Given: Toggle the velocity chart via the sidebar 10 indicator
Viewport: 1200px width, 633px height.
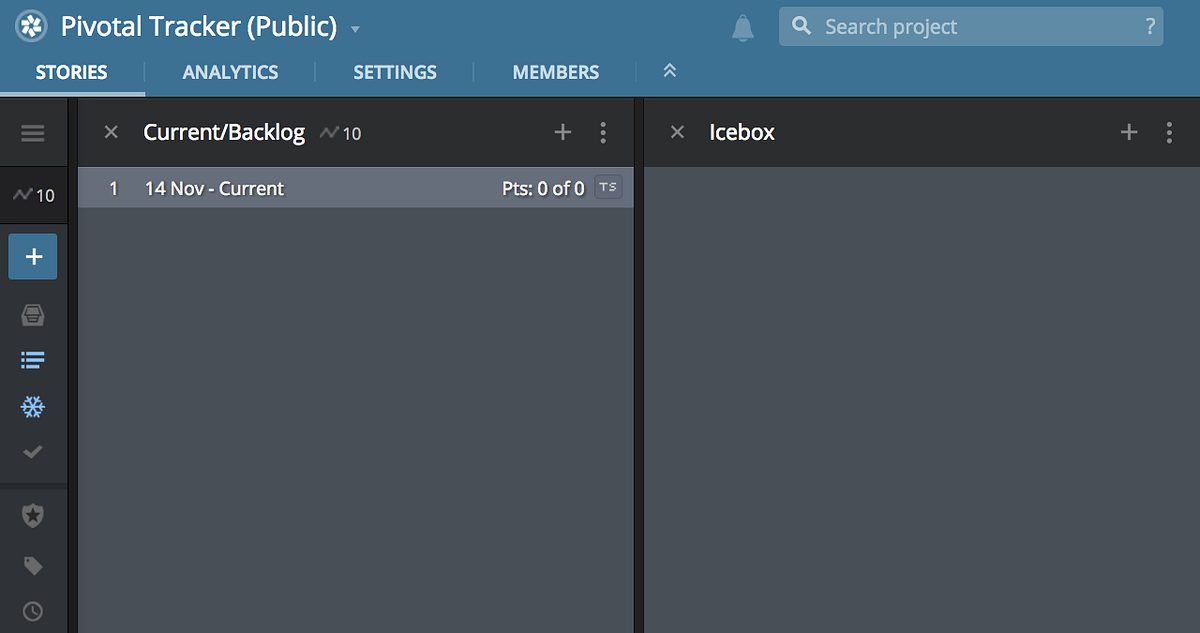Looking at the screenshot, I should pos(33,195).
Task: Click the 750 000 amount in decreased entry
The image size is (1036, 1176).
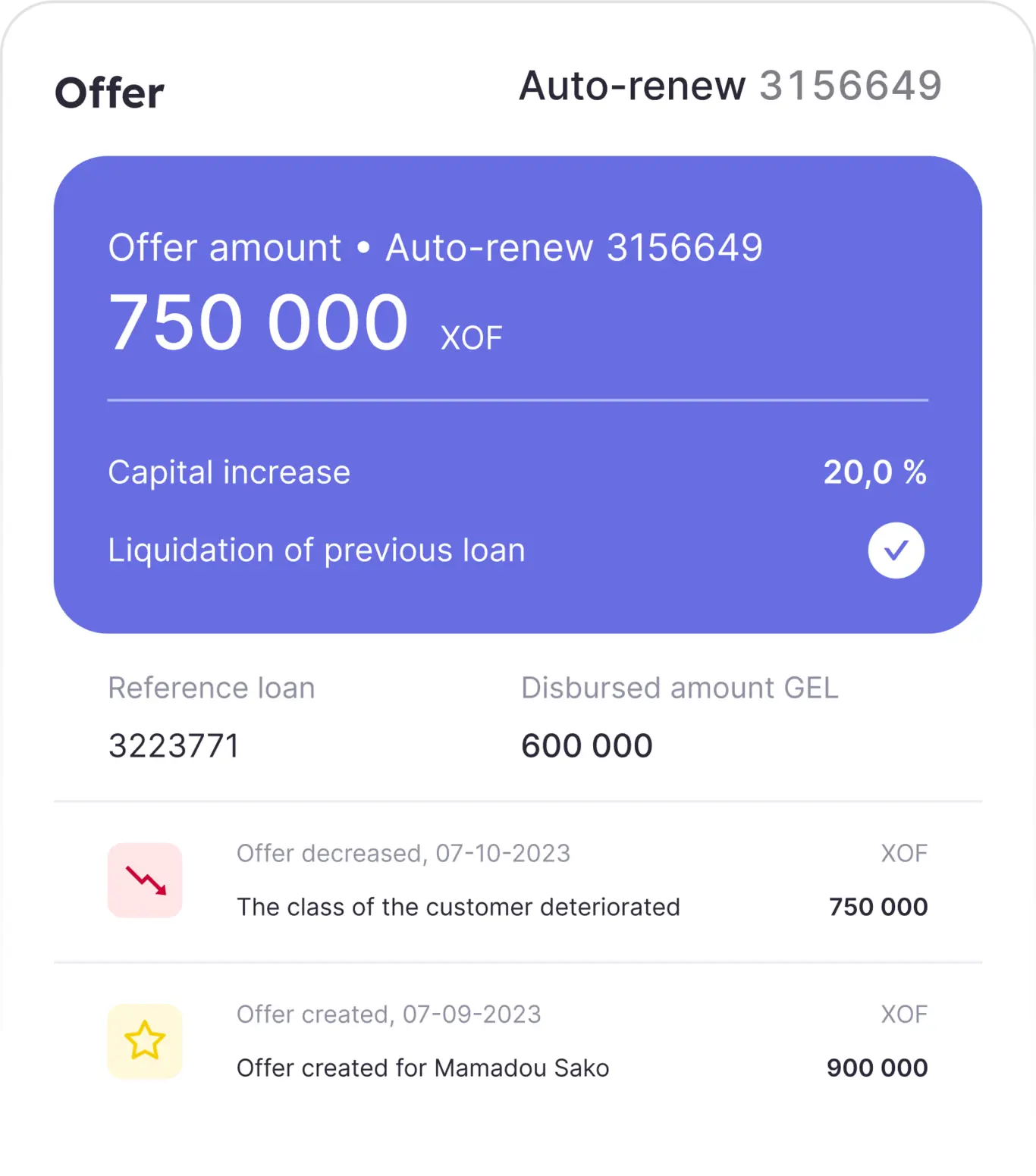Action: coord(878,907)
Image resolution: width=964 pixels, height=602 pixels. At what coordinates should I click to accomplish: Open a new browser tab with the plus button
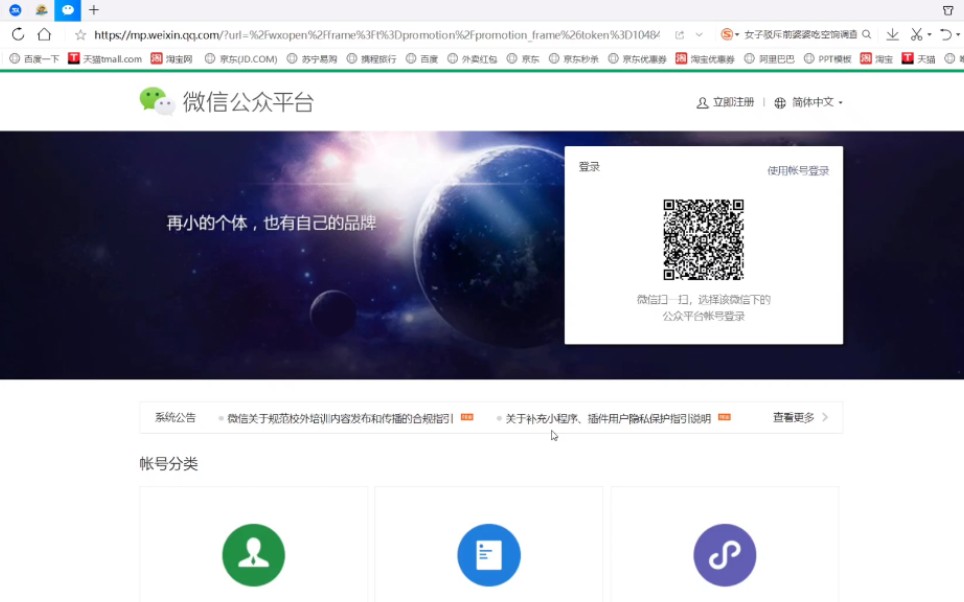[x=93, y=10]
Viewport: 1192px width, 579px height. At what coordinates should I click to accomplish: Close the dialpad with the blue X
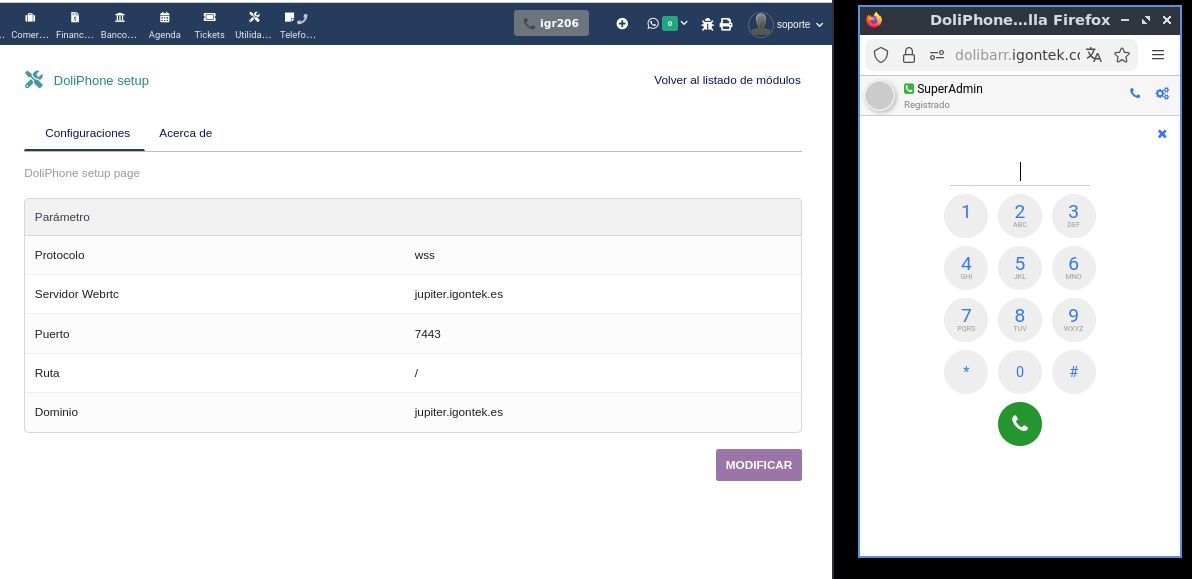click(x=1162, y=134)
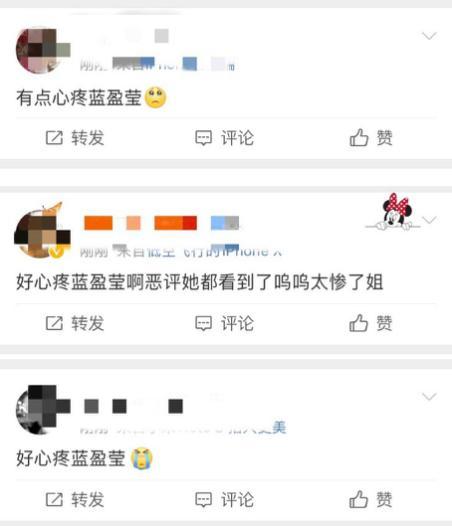Screen dimensions: 452x526
Task: Click the repost icon on the third post
Action: coord(54,499)
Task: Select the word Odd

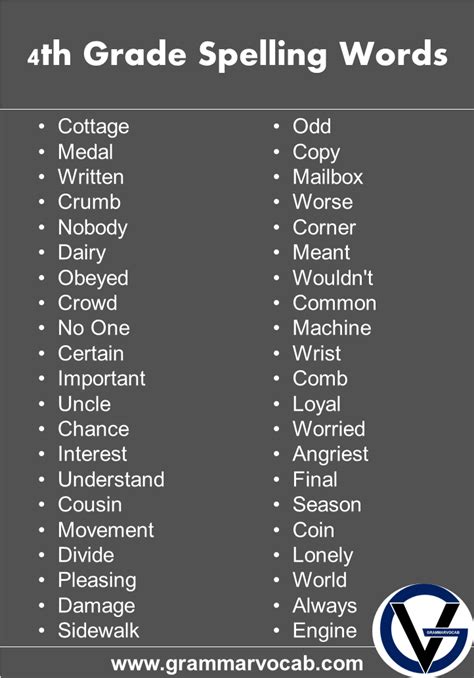Action: (312, 126)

*****

● TASK INSTRUCTIONS: Pictures are to be left out; everything else in the records gets retyped exactly.

● YOUR SOLUTION:
Given: Toggle the velocity chart via the sidebar 10 indicator
Viewport: 1200px width, 633px height.
Looking at the screenshot, I should pos(33,195).
Task: Click the 750 000 amount in decreased entry
The image size is (1036, 1176).
Action: coord(878,907)
Image resolution: width=964 pixels, height=602 pixels. At what coordinates should I click to accomplish: Open a new browser tab with the plus button
[x=93, y=10]
Viewport: 1192px width, 579px height. At what coordinates should I click to accomplish: Close the dialpad with the blue X
click(x=1162, y=134)
Screen dimensions: 452x526
Task: Click the repost icon on the third post
Action: coord(54,499)
Task: Select the word Odd

Action: (312, 126)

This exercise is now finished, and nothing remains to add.